The UC-Mexico Initiative, launched by Napolitano in January 2014, has been the main coordinator of strategic partnerships between UC and Mexican universities, starting with the signing of a memorandum of understanding (MOU) prior to the recent $10 million funding. The MOU, signed in November of 2014, focused on promoting academic collaborations and exchanges in the fields of shared interests and expertise between UC and Mexico.

Veronique Rorive, assistant director of the Mexico Initiative, provided insight about such shared fields of interest and how this new energy focused collaboration came about. “A binational faculty identified topic areas for collaboration and provided a mandate of five areas: Energy, education, environment, health and arts and culture. Since energy usage is a common interest and an area of concern for the future, it was an important issue at our workshops and discussions,” said Rorive.
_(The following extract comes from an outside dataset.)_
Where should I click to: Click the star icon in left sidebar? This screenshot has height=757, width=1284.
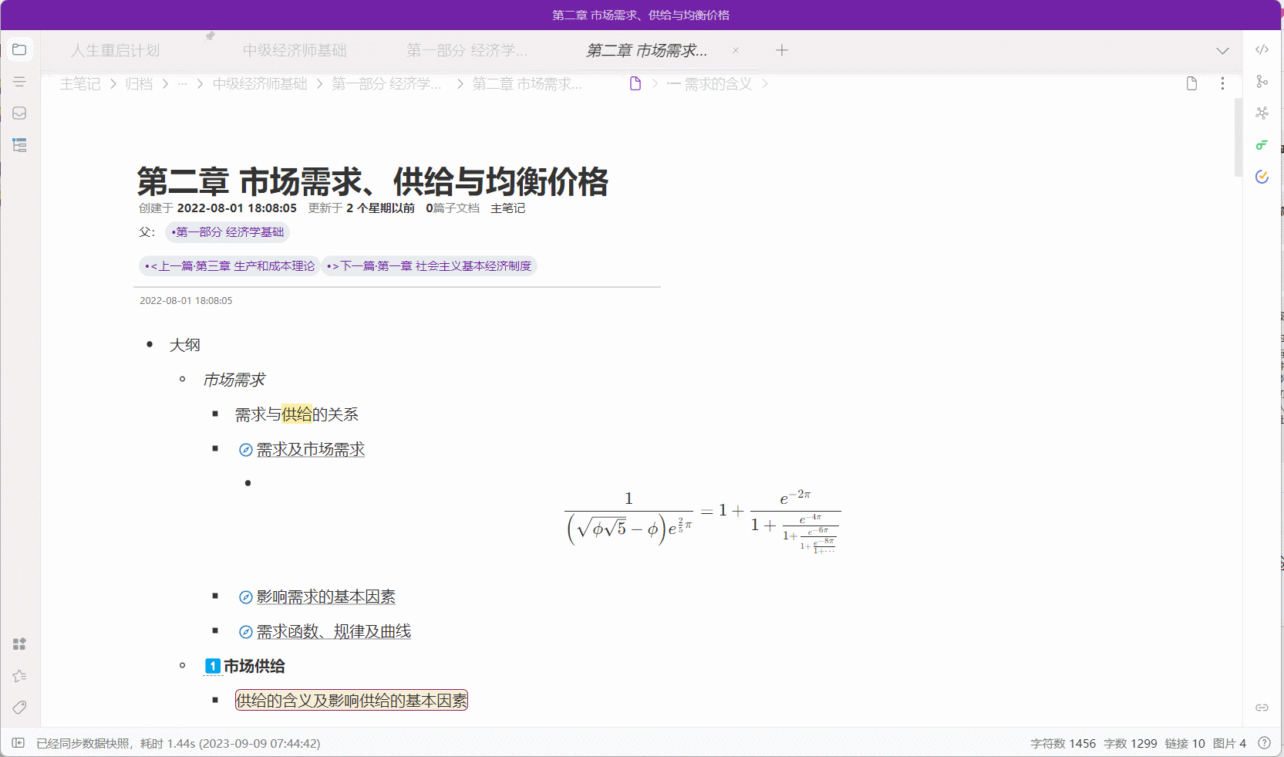tap(19, 676)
Stephanie Beechem, who works as media relations in the UC Office of the President, also  clarified the purpose of Napolitano’s energy initiatives, such as the Carbon Neutrality Initiative and this recent energy research collaboration with Mexico. She emphasized that, “As a public research university, UC is dedicated to finding solutions to the related pressing global problems of climate change, air pollution and access to clean water. Each of these challenges is connected to having access to clean, affordable energy.”

Influenced by the research at the Lawrence Berkeley National Lab and their Flex building in Berkeley, California that utilizes smart technology to lower energy consumption, Mexico’s research proposals will focus on the energy efficiency of urban systems. The Mexican Ministry of Energy’s funding will be utilized in project proposals that will increase energy efficiency in buildings and cities through lighting technology, energy and water efficiency, smart buildings and future electric grids. “The idea of working more with less can be applied to energy consumption. When these projects have a heavy emphasis on buildings, their focus can be on a variety of concepts from the generation aspect, transmission, distribution, storage to management,” said Dr. Alfredo Martinez-Morales, who is a member of the research faculty of the Center for Environmental Research and Technology.
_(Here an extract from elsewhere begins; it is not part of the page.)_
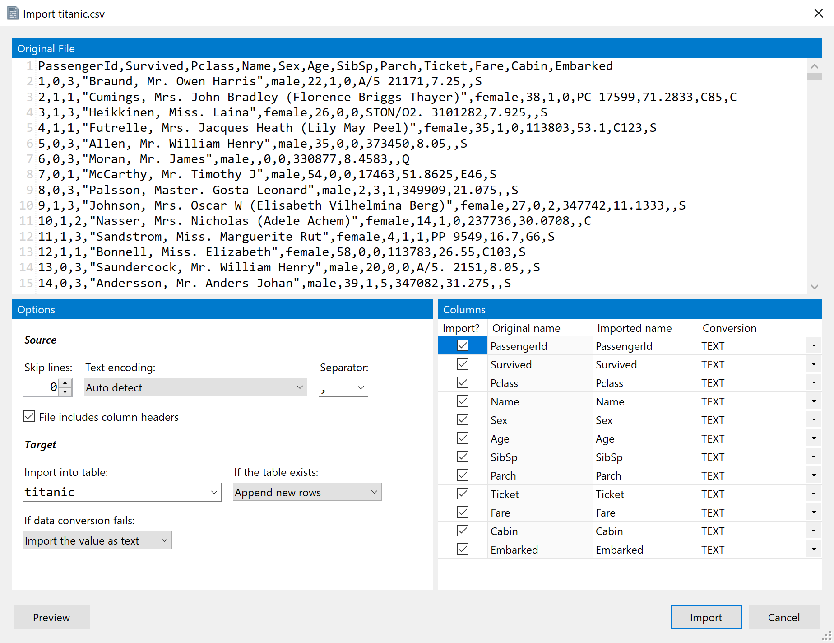Uncheck the PassengerId import checkbox
The image size is (834, 643).
462,345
Morales further discussed energy opportunities that the research proposals could focus on, such as, “opportunities to have an intelligent building that gets to determine usage patterns, number of people, type of activity. All of which will help simultaneously manage power energy and translate to huge savings on a global scale.”

Director for the UC Institute for Mexico and the United States and UCR Professor of Ecology Exequiel Ezcurra, also commented on the call for proposals. “This research focus in applied directed research for urban sustainability brings attention to Mexico and the fact that it is an intellectual powerhouse in both the arts and the science. There is a lot to be gained by maintaining an intellectual community in North America as opposed to creating an isolationist attitude,” said Ezcurra. He gave examples of previous successful collaborative research with Mexican researchers that led to many new findings on topics such as earthquakes and the chlorofluorocarbons in the ozone layer. He noted that without such examples of collaborative research with Mexico, the scientific community “could never have figured it out alone.”

“This will act as a catalyst. It will provide some much needed funding, allow for the opportunity to have teams of Mexican researchers to work with teams from the UC and develop and obtain the results or the data that is needed to continue the relationship beyond the four years into many decades. This funding could also grow into larger programs,” concluded Morales.